At the stroke of five o’clock last Friday, the new head of No. 10’s Union unit was due to brief government aides on the robust new strategy to counter the SNP. It was urgently needed: campaigning for the Scottish parliament election starts in a few weeks and if Nicola Sturgeon wins a majority — as looks likely — she’ll demand another independence referendum. Even if Boris Johnson refuses, the SNP will attempt to push on regardless. Any plan to save Britain must be put into action sooner rather than later.

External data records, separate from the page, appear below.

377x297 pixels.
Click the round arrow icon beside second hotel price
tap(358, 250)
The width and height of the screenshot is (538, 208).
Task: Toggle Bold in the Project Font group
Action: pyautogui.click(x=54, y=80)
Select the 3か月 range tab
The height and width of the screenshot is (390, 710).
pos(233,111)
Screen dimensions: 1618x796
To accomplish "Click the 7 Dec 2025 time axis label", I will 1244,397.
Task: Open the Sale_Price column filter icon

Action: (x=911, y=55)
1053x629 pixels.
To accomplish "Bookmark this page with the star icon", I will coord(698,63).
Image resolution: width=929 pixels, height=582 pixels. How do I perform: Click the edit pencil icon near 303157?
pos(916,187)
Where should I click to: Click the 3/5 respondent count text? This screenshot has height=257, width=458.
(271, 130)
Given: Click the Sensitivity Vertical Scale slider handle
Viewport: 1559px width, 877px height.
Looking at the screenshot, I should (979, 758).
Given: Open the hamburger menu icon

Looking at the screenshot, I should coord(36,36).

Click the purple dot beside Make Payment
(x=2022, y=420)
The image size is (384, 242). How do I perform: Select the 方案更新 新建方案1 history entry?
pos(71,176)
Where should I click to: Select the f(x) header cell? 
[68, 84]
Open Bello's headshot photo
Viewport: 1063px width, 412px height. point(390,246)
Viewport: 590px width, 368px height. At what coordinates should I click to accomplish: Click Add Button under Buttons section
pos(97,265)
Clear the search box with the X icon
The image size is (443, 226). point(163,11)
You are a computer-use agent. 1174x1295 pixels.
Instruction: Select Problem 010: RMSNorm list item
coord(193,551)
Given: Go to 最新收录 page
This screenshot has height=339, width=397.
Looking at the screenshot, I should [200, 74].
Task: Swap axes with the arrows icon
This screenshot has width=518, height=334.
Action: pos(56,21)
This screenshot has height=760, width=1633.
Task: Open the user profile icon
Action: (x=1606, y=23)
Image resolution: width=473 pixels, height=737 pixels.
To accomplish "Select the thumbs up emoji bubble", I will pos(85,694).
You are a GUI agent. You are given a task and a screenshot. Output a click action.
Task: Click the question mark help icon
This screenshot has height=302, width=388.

But an hour or so before the briefing, an email went around to say it was cancelled. What’s more its author, Oliver Lewis, had resigned, just two weeks into his job as head of the unit. Explanations for his departure started flying around Westminster. Lewis is a protégé of Dominic Cummings, and his departure — some say his purging — was seen by many as part of the unfinished civil war with Boris Johnson’s former advisers. Whatever the truth, the psycho-drama sent a clear message: that the SNP may be vulnerable but the Tories are too busy feuding and briefing against each other to take full advantage.
Oliver Lewis had an aggressive strategy to combat the SNP, but it wasn’t his approach that was the problem. The heart of the trouble was the arrival in No. 10 of two advisers, Henry Newman and Simone Finn. Both are allies of Michael Gove and close friends of Carrie Symonds, the Prime Minister’s fiancée.
Vote Leave allies warned of the growing influence of Symonds, while other aides fretted over the loyalties of the Gove-ites. A No. 10 spokesperson was forced to deny that the Prime Minister’s fiancée was secretly running the country via aides invited to soirées in the Downing Street flat. A briefing war soon broke out over the behaviour of Dilyn the dog, which only served to show the nation how easily distracted the government is.